Jene Thomas – General Assignment Reporter
Despite her Lupus, Hanan Hameen taught the group of how to move their bodies through dancing in order to convey a message of beauty.
“It relates to beauty because it makes you look at the body in its naturalness, with every shape you are and [dancing] presents it in a way that glorifies it,” she said.
As a way of celebrating Women’s History Month, the women’s center and women’s studies program invited Hameen to teach a seminar on traditional African dancing on March 4 in Rm. 301 in the Adanti Student Center. The event was designed to teach the audience a variety of dance moves to help them love their bodies. It was more than just dancing, Hameen said.
“Every step has a meaning,” she said.
She described dancing as a language, each movement meaning something different. Rather than referring to the movement of the hips as “twerking,” she explained in its African origin, it meant fertility. It represented the life force growing inside women and that beauty needed to be shown.
As she stood up to teach some of the movements, she told the crowd that this would be an interactive session. She stood and asked that everyone stood as well.
She clasped her hands together and asked the group to mimic her movements. She described it as holding a scarf. She reached to the right, moving her legs with her and then over to the left. She then reached to the sky and repeated the movement three times. This was the dance to give praise to the God, or the creator.
“It’s about being one with nature,” said Freda Grant, grad intern for the women’s studies department.
Due to her lupus, Hameen spent a lot of time in her chair, playing on a set of four African drums and teaching the lyrics to Africans songs while her assistant, Stevonya Rogers, danced along to them.
According to the Lupus Foundation of America, lupus is defined as “a chronic, autoimmune disease that can damage any part of the body,” whether it is the skin, joints of muscle movements. For someone who has been dancing for 34 years, Hameen struggled with the disease and the effect it had on her body but she told the crowd that she wouldn’t let the condition stop her.
“For two years, I fought hard to keep going,” she said.
The celebratory event took a pause from dancing to partake in foods that resonated with African American culture. The table offered chicken, black-eyed peas, collared greens, peach cobbler and macaroni and cheese. While the audience ate, Hameen discussed the history of the style of dancing.
Many of the steps involved in traditional African dancing came from the slaves who had no other means of communicating when working.

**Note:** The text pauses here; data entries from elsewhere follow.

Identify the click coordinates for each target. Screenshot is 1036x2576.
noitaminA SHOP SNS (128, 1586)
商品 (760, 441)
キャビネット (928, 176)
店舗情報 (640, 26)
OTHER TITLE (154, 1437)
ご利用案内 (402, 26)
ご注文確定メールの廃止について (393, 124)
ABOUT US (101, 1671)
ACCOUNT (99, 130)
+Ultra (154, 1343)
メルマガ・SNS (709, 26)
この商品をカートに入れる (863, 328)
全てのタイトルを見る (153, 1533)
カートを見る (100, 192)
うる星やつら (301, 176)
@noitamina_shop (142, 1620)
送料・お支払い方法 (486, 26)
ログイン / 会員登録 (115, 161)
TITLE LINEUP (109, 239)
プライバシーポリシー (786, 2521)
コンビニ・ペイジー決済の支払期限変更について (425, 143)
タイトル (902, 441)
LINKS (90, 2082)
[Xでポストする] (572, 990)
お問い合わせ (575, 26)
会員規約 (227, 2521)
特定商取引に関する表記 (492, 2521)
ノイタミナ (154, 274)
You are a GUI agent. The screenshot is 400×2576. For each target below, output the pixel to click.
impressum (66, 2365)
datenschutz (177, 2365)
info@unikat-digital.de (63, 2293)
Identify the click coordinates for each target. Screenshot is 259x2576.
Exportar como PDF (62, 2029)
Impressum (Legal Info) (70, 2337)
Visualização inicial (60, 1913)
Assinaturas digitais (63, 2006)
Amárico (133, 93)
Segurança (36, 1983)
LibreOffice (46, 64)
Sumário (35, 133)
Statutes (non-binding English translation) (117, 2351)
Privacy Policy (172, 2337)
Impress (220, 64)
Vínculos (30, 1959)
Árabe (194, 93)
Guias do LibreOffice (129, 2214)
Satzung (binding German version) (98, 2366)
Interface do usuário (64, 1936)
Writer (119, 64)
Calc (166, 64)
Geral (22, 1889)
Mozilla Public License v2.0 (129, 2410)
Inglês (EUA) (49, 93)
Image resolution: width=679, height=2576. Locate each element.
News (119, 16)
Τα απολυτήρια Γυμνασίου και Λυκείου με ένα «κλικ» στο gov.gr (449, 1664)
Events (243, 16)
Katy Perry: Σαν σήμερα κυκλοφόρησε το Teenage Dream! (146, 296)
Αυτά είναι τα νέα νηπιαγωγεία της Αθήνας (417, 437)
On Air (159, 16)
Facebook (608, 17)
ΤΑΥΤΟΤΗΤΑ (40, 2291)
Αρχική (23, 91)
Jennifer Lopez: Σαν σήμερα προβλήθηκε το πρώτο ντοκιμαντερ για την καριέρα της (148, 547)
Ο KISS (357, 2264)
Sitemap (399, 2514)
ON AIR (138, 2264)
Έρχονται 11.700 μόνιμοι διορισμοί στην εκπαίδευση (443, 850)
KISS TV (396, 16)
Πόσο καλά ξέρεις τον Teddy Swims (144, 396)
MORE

“I really, really liked it,” said Elizabeth Barnes, who attended the event. “ I didn’t know much about the history of dance or where a lot of the traditions started.”
This was the 2nd Women’s Witt and Wisdom program held at Southern Connecticut State University, with the first one being in the fall semester. Each March, the women’s center also hosts “Beauty Across Culture” to celebrate the inner beauty of women across the world. The program on Wednesday was designed to combine both programs.
Catherine Christy, director of the women’s center on campus, wanted a program that would “honor women’s ways and to share different aspects and thoughts from women that we thought would be powerful and interesting.”
The spirituality expressed through the movements was what Hameen wanted everyone to leave the room with.
“That, to me is what shows the beauty,” Hameen said, “because it’s about how we move, why we move, spiritually who we are and what we as women represent and what we bring to the world.”